A dificuldade do eleitorado em conhecer os candidatos foi outro ponto de crítica. “Você não conhece os candidatos, exceto os que faziam vídeos no TikTok”, disse a advogada Leslie Moreno, de 30 anos, ilustrando a falta de informação e visibilidade dos concorrentes.
A eleição marcou também o retorno de López Obrador à cena pública, após oito meses afastado. Ele participou ativamente da campanha em defesa da reforma. Já a presidente Claudia Sheinbaum, sua sucessora, votou na capital e afirmou que a proposta representa “um avanço contra a impunidade”. “Nada mais falso”, rebateu ela, ao comentar as acusações de que a medida favorece o partido governista.

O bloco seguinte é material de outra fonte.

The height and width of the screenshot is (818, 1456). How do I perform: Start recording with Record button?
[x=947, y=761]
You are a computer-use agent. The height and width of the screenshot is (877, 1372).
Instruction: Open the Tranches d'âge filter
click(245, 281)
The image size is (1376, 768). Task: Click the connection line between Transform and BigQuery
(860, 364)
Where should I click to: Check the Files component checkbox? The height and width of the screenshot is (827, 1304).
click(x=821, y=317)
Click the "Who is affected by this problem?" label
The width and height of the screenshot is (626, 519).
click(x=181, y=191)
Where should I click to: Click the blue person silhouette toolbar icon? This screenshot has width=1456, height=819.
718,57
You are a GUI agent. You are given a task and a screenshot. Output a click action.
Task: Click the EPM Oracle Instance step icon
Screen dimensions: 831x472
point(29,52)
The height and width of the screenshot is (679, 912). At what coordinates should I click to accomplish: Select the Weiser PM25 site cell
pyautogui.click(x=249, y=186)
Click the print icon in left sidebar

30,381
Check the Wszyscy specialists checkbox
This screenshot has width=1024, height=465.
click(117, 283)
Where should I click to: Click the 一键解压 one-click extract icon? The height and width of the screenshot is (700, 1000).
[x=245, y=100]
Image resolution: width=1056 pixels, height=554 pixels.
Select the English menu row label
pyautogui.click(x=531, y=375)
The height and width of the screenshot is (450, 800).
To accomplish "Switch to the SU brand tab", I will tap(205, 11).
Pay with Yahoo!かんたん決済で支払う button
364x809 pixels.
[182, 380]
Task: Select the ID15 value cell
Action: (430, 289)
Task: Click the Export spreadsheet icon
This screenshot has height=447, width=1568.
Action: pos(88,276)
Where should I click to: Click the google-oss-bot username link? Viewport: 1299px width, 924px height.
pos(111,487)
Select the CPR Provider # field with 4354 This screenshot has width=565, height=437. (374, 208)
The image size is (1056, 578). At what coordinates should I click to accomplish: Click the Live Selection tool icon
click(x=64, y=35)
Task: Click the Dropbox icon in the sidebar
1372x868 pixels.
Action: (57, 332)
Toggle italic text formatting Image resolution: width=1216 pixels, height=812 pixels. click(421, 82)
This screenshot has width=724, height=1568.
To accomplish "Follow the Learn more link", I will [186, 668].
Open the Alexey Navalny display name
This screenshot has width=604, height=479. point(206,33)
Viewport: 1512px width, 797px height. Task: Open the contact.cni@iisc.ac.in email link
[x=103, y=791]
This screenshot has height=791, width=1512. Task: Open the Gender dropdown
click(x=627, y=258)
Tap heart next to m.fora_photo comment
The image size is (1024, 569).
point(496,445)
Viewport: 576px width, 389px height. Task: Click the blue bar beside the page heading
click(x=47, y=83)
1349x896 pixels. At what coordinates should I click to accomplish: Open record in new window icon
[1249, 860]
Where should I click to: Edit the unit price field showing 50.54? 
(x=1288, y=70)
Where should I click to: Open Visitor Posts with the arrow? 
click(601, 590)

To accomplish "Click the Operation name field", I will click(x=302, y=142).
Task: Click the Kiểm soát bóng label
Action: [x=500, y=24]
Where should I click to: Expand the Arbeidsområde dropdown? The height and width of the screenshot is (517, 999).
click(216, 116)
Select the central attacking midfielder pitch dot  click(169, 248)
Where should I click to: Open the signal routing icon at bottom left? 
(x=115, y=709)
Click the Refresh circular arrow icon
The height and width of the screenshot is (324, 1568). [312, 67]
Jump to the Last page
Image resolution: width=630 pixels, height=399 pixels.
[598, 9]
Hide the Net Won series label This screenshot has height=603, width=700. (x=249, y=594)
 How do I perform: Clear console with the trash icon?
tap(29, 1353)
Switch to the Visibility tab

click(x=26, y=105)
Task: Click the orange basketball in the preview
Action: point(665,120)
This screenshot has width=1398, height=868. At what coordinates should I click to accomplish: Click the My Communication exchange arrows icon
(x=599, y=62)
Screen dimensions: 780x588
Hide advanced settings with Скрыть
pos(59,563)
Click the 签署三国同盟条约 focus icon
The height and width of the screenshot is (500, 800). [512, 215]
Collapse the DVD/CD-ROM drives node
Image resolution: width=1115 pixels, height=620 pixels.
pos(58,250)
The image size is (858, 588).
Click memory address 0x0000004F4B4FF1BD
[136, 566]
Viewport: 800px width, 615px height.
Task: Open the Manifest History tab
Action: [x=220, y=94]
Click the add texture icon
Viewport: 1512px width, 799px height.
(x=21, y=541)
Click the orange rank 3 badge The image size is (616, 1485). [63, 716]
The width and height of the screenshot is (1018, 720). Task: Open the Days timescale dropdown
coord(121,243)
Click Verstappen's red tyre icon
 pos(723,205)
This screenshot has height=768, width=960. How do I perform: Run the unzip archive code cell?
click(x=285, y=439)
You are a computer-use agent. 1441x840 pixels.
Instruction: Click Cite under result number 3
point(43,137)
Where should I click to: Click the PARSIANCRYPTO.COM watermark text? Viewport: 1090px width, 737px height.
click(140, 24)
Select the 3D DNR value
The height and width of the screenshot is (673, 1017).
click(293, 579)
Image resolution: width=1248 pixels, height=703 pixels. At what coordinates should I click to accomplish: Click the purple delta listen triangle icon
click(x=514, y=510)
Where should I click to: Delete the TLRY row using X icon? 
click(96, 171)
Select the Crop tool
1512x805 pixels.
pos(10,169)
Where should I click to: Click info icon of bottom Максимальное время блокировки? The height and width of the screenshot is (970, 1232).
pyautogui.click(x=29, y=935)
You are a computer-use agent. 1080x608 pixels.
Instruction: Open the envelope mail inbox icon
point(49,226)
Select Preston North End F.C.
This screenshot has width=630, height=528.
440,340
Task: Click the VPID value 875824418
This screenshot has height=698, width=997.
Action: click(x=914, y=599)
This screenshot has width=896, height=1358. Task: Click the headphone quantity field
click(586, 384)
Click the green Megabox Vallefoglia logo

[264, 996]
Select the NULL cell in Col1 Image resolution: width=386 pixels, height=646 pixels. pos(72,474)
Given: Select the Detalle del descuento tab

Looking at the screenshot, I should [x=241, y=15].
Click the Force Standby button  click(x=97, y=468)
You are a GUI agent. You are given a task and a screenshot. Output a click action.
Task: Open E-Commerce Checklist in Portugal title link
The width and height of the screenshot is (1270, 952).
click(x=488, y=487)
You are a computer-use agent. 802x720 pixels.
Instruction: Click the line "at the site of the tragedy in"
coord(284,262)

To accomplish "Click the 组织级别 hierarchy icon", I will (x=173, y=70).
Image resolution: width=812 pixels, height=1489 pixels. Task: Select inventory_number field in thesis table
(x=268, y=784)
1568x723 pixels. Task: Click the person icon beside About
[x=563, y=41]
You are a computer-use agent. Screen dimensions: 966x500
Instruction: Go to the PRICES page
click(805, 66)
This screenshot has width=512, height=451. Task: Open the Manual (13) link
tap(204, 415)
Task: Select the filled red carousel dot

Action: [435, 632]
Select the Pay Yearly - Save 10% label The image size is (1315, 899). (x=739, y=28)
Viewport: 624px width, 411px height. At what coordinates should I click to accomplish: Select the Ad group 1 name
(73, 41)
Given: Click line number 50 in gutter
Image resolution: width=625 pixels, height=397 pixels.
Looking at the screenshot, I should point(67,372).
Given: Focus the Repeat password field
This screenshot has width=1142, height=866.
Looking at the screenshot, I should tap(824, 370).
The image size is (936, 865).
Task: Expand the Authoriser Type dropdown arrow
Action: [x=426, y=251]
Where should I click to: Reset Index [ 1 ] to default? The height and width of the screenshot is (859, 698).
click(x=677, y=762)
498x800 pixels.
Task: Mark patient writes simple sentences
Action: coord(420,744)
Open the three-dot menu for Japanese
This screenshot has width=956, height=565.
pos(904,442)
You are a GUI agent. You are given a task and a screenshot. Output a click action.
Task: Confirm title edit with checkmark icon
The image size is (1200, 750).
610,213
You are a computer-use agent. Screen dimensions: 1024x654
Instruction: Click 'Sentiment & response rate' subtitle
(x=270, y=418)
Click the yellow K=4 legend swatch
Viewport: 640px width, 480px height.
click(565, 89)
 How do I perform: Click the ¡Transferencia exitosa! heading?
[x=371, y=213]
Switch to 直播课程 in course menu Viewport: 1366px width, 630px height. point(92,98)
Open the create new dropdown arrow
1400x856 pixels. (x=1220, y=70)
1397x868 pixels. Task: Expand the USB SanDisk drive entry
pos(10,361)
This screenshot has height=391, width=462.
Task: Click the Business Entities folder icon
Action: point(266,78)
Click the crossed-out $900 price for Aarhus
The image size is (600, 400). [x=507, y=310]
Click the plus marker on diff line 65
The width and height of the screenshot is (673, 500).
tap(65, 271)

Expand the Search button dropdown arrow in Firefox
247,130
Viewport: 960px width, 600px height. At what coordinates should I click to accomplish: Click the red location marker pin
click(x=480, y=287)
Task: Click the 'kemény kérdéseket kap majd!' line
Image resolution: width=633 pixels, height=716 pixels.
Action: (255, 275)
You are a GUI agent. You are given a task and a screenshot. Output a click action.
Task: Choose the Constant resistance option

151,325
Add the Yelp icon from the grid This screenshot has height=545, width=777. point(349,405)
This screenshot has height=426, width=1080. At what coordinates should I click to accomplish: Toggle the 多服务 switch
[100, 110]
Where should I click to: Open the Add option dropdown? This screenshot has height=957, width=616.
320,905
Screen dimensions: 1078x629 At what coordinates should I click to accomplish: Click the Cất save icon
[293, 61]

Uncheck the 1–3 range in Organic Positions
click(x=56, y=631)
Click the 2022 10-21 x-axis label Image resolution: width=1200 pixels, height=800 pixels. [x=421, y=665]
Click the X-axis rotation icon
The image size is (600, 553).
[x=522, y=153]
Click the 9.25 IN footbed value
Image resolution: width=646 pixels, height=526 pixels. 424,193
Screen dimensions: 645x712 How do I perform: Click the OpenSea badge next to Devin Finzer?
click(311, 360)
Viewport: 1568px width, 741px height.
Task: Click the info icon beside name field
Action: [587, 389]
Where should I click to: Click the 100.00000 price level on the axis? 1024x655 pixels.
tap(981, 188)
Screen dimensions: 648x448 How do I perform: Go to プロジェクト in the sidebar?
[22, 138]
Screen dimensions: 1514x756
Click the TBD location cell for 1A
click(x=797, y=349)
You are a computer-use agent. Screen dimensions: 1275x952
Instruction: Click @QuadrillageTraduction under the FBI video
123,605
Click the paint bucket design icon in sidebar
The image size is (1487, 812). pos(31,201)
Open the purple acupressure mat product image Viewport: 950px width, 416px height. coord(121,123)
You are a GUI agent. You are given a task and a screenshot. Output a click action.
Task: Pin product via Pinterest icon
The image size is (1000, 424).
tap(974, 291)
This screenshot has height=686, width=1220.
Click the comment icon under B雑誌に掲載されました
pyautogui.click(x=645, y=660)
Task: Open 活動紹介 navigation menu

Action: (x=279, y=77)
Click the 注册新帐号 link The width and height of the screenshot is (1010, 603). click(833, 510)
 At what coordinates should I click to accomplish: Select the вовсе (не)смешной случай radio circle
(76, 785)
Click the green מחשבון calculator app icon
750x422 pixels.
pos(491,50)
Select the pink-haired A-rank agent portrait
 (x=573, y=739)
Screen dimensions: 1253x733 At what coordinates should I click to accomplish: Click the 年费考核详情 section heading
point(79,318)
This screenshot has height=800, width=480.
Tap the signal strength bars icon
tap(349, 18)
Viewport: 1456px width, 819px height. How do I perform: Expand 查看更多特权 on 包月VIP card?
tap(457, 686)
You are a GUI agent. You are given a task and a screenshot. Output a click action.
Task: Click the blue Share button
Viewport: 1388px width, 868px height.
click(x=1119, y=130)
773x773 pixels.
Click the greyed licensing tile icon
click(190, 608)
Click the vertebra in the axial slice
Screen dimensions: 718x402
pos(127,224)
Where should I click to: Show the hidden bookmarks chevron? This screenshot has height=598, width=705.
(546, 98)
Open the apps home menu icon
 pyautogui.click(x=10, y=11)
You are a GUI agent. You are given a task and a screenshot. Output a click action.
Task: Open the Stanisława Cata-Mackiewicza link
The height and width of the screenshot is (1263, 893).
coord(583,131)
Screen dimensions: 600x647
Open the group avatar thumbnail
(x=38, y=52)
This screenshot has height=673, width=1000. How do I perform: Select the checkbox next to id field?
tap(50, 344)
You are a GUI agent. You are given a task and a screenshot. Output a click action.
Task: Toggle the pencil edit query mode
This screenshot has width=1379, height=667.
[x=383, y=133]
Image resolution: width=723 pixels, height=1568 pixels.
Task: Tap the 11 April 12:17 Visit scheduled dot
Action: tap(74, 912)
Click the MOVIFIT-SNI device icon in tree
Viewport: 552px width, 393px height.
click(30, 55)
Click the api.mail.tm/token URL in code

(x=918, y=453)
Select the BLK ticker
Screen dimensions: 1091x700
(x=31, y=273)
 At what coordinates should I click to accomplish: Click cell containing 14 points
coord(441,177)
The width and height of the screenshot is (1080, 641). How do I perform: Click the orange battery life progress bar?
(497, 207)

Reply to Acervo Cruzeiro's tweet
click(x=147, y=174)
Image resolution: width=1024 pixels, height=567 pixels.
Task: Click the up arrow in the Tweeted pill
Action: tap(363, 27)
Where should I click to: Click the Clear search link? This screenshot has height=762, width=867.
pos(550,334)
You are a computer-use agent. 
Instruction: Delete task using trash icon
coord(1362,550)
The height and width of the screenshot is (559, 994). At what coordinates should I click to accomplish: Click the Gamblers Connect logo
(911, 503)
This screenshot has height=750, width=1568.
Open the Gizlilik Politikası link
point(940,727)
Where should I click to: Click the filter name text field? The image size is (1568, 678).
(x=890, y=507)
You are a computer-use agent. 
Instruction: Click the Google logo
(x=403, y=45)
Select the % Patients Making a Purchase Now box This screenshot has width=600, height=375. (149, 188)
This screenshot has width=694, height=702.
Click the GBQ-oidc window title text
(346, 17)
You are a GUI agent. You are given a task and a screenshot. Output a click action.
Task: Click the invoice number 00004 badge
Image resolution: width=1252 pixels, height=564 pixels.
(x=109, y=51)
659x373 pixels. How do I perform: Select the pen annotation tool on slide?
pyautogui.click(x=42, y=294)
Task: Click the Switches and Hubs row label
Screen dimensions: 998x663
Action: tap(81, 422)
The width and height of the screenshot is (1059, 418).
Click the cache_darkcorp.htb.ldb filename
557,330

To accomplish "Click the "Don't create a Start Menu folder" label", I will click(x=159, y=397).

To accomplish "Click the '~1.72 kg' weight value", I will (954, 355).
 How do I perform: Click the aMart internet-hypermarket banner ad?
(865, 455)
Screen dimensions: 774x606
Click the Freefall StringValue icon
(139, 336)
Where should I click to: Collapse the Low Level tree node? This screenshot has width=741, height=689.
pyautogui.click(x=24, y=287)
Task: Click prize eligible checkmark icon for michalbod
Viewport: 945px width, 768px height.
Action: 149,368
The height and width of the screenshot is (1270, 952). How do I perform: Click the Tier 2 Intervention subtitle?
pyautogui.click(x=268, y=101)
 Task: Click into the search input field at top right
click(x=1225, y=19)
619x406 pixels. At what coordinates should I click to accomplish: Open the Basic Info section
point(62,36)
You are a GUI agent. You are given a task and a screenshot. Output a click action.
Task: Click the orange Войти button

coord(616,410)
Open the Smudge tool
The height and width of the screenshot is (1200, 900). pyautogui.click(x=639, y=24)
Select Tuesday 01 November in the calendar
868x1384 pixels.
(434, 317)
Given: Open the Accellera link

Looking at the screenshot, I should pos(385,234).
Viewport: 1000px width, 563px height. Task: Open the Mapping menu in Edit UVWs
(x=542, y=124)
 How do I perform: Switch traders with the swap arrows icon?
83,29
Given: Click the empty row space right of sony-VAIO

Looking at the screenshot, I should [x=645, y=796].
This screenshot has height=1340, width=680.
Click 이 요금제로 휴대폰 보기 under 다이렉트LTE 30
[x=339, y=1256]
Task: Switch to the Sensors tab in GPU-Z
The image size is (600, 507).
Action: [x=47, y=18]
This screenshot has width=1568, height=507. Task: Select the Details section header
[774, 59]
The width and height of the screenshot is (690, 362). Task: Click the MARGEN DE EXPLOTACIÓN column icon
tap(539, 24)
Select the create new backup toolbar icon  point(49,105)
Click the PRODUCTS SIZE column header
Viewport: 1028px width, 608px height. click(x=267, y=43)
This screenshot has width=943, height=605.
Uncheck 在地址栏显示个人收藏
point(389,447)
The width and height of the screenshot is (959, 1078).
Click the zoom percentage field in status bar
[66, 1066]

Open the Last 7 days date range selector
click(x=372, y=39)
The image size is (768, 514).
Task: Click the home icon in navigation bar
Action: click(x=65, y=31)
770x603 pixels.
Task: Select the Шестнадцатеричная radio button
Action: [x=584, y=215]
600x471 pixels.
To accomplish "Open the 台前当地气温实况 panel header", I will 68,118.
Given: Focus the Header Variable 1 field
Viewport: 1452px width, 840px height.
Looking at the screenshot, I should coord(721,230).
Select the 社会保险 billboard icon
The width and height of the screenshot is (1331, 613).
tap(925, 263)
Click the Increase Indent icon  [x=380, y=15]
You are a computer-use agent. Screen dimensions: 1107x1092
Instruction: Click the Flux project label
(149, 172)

Do outro lado, a oposição classificou a votação como uma tentativa do Executivo de controlar o Judiciário. Centenas de manifestantes marcharam pelas ruas da Cidade do México em protesto. “Era o último contrapeso que tínhamos contra o totalitarismo”, declarou Ismael Novela, de 58 anos.
Especialistas também apontam riscos à imparcialidade do sistema judicial. Margaret Satterthwaite, relatora especial da ONU para a independência de juízes e advogados, alertou que a eleição direta “traz o risco de o eleitorado não escolher com base no mérito”.
O governo, por sua vez, argumenta que o modelo atual já é vulnerável à corrupção e que a escolha direta aumenta o escrutínio público sobre os magistrados. Para se candidatar, era necessário ter diploma em direito, experiência profissional, reputação ilibada e ficha criminal limpa.
Segundo o Instituto Nacional Eleitoral, o processo representou um “desafio sem precedentes”. A previsão é que, em 2027, mais 4 mil cargos judiciais sejam submetidos à votação popular, consolidando o novo formato.